FFGでは、グループ各サービスが利用する共通認証基盤(IDP)を、フルスクラッチで内製開発しています。専任のプロダクトオーナーやスクラムマスターを置かない体制の中で、要件探索から設計・実装・運用改善までを、平均28歳・5名のデベロッパーがオーナーシップを持って担っています。
認証基盤は、「動く」ことと「安全に動き続ける」ことの差が大きい領域です。失敗の影響はグループ各サービスに及び、専門知識、継続的な脅威対応、高可用性、運用改善が求められます。そうしたプロダクトを少人数で作り続けるために、私たちが大切にしてきたのは、チーム全員で"開発に集中できる状態"を育て、守ることでした。
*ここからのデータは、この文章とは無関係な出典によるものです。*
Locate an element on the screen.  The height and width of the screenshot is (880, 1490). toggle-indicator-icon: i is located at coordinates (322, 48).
ここでいう開発とは、コードを書くことだけではありません。要件を探索し、設計し、実装し、リリースし、運用から学んで改善するまでの一連の活動です。本セッションでは、その活動に集中するために取り組んできた2つの実践——チームの判断基準と品質基準を揃えること、自動化・属人化の解消・コミュニケーションの見直しによって認知負荷を設計すること——を、実際の失敗や改善事例を交えて紹介します。
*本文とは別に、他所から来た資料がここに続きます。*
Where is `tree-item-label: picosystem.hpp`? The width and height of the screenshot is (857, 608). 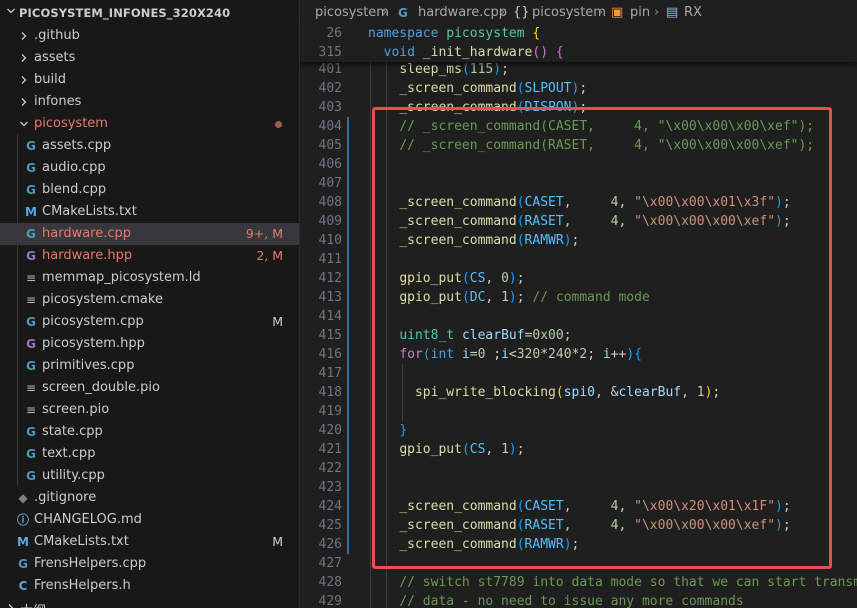
tree-item-label: picosystem.hpp is located at coordinates (94, 344).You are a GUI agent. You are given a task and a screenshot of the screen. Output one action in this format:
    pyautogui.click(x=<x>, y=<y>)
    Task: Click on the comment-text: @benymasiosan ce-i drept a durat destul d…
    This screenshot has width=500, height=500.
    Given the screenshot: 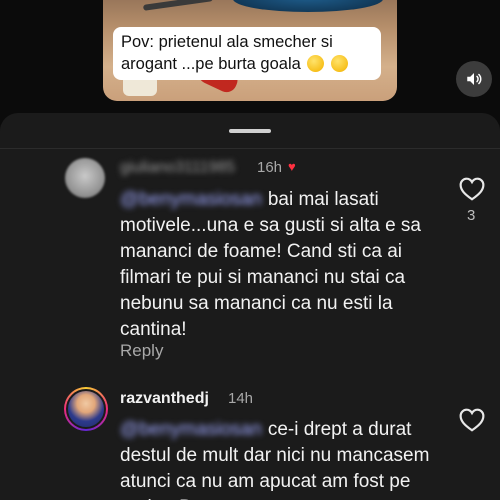 What is the action you would take?
    pyautogui.click(x=285, y=458)
    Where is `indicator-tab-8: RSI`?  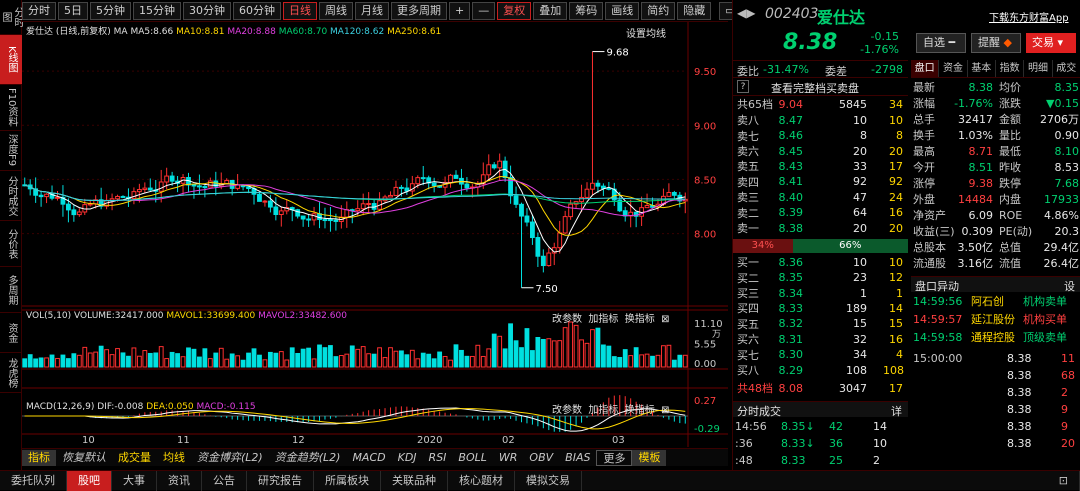
indicator-tab-8: RSI is located at coordinates (438, 458).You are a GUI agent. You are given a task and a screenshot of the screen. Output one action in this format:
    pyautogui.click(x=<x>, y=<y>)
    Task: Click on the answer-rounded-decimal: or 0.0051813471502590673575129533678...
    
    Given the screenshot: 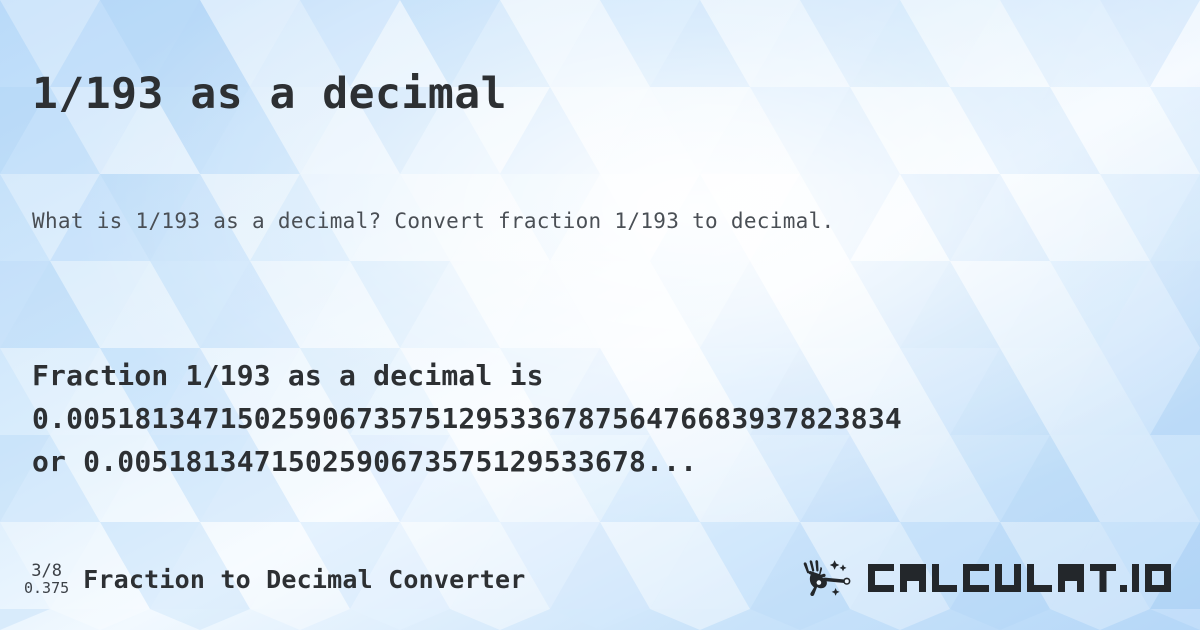 What is the action you would take?
    pyautogui.click(x=365, y=461)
私たちのチームでは、リリース後の状態把握や運用改善の一部としてNew Relicを活用しています。New Relicのダッシュボードやメトリクスを通じて、特定の人だけがシステム状態を把握するのではなく、チーム全員が同じ情報を見ながら判断できる状態を作ってきました。
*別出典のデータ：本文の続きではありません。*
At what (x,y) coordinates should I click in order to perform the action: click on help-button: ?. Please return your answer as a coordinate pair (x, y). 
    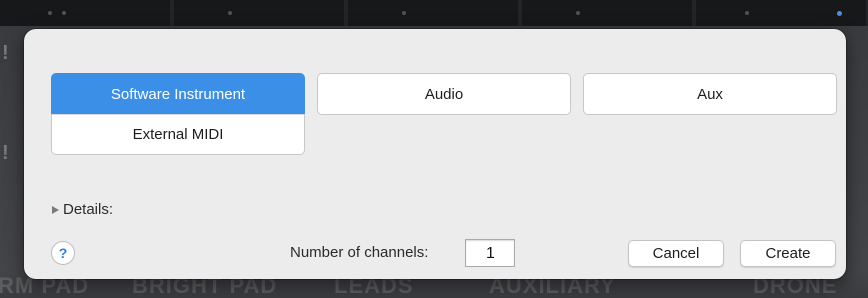
    Looking at the image, I should click on (63, 253).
少人数で難しいプロダクトに向き合うチームが、どのように判断基準を揃え、認知負荷を下げ、開発に集中できる状態を作ってきたのか。エンジニアがより価値に向き合うための、チームづくりと仕組み化の実践を共有します。
諏訪 裕司 [ふくおかフィナンシャルグループ]
ふくおかフィナンシャルグループ
システムソリューション部/エキスパート
新卒で医療サービスの新規開拓営業を経験後、プログラミングスクールを経てエンジニアに転身。SES・受託開発で、進学情報サイトやヘルスケア領域の予約システムなど多様なWeb開発に従事し、顧客折衝から設計・開発・運用、クラウド移行提案までを担当する。その後の保険会社のDX推進プロジェクトでは、要件抽出からフロント・バック・インフラまで幅広く携わった。2024年4月よりFFGに入社し、共通認証基盤(IDP)やeKYCなど、セキュリティ要件の高い共通基盤領域の内製開発・運用に取り組んでいる。
東 卓弥 [New Relic]
New Relic 株式会社
カスタマーサクセス部 / 部長
福岡在住のエンジニア。開発力で問題解決を行うことに専念している。ERPパッケージ製品の開発から始まり、プラットフォームの開発、SREと作るだけでなく動かすところまで責任を持つロールを経験。その後総合系コンサルティングファームに転職し、BtoCサービスの開発プレイングマネージャーを担当。アーキテクチャの設計からCICD、バックエンド・フロントエンド開発に加え、パフォーマンス管理・チューニングを得意とする。業務上経験が多いのはJava、Node.js。